▶ **GIVEN REQUEST**: Turn every line of the records below into a Markdown table with two columns, Row and Line. Number each row and leave out blank lines.

▶ **SUPPLIED MATERIAL**:

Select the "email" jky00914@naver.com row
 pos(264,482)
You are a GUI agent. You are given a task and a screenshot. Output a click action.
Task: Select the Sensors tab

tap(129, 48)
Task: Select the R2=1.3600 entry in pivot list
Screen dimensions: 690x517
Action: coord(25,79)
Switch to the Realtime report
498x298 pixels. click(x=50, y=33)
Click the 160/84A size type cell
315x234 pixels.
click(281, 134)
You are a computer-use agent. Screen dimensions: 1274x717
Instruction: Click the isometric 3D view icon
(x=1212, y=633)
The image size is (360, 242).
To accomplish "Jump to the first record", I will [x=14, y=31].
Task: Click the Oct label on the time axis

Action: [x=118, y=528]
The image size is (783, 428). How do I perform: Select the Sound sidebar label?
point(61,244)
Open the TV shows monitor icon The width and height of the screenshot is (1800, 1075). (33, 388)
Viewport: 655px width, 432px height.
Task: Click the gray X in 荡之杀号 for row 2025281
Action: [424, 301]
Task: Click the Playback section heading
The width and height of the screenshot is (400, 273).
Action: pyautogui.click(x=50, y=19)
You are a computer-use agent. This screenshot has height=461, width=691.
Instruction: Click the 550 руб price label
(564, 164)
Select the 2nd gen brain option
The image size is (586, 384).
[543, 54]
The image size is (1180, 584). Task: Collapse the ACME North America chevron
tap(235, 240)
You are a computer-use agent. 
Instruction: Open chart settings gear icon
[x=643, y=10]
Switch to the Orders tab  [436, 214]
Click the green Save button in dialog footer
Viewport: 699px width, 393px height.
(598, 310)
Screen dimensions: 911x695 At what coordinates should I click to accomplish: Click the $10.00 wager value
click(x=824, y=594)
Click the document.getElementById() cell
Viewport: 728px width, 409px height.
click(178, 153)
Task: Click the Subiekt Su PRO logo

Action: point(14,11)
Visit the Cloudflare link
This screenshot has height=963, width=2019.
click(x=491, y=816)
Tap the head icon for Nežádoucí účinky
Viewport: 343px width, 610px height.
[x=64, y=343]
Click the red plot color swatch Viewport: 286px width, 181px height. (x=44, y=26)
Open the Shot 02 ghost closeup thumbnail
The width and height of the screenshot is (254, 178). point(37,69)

▶ **SOLUTION TO THIS EXERCISE**:
| Row | Line |
|---|---|
| 1 | Select the "email" jky00914@naver.com row |
| 2 |  pos(264,482) |
| 3 | You are a GUI agent. You are given a task and a screenshot. Output a click action. |
| 4 | Task: Select the Sensors tab |
| 5 | tap(129, 48) |
| 6 | Task: Select the R2=1.3600 entry in pivot list |
| 7 | Screen dimensions: 690x517 |
| 8 | Action: coord(25,79) |
| 9 | Switch to the Realtime report |
| 10 | 498x298 pixels. click(x=50, y=33) |
| 11 | Click the 160/84A size type cell |
| 12 | 315x234 pixels. |
| 13 | click(281, 134) |
| 14 | You are a computer-use agent. Screen dimensions: 1274x717 |
| 15 | Instruction: Click the isometric 3D view icon |
| 16 | (x=1212, y=633) |
| 17 | The image size is (360, 242). |
| 18 | To accomplish "Jump to the first record", I will [x=14, y=31]. |
| 19 | Task: Click the Oct label on the time axis |
| 20 | Action: [x=118, y=528] |
| 21 | The image size is (783, 428). How do I perform: Select the Sound sidebar label? |
| 22 | point(61,244) |
| 23 | Open the TV shows monitor icon The width and height of the screenshot is (1800, 1075). (33, 388) |
| 24 | Viewport: 655px width, 432px height. |
| 25 | Task: Click the gray X in 荡之杀号 for row 2025281 |
| 26 | Action: [424, 301] |
| 27 | Task: Click the Playback section heading |
| 28 | The width and height of the screenshot is (400, 273). |
| 29 | Action: pyautogui.click(x=50, y=19) |
| 30 | You are a computer-use agent. This screenshot has height=461, width=691. |
| 31 | Instruction: Click the 550 руб price label |
| 32 | (564, 164) |
| 33 | Select the 2nd gen brain option |
| 34 | The image size is (586, 384). |
| 35 | [543, 54] |
| 36 | The image size is (1180, 584). Task: Collapse the ACME North America chevron |
| 37 | tap(235, 240) |
| 38 | You are a computer-use agent.  |
| 39 | Instruction: Open chart settings gear icon |
| 40 | [x=643, y=10] |
| 41 | Switch to the Orders tab  [436, 214] |
| 42 | Click the green Save button in dialog footer |
| 43 | Viewport: 699px width, 393px height. |
| 44 | (598, 310) |
| 45 | Screen dimensions: 911x695 At what coordinates should I click to accomplish: Click the $10.00 wager value |
| 46 | click(x=824, y=594) |
| 47 | Click the document.getElementById() cell |
| 48 | Viewport: 728px width, 409px height. |
| 49 | click(178, 153) |
| 50 | Task: Click the Subiekt Su PRO logo |
| 51 | Action: point(14,11) |
| 52 | Visit the Cloudflare link |
| 53 | This screenshot has height=963, width=2019. |
| 54 | click(x=491, y=816) |
| 55 | Tap the head icon for Nežádoucí účinky |
| 56 | Viewport: 343px width, 610px height. |
| 57 | [x=64, y=343] |
| 58 | Click the red plot color swatch Viewport: 286px width, 181px height. (x=44, y=26) |
| 59 | Open the Shot 02 ghost closeup thumbnail |
| 60 | The width and height of the screenshot is (254, 178). point(37,69) |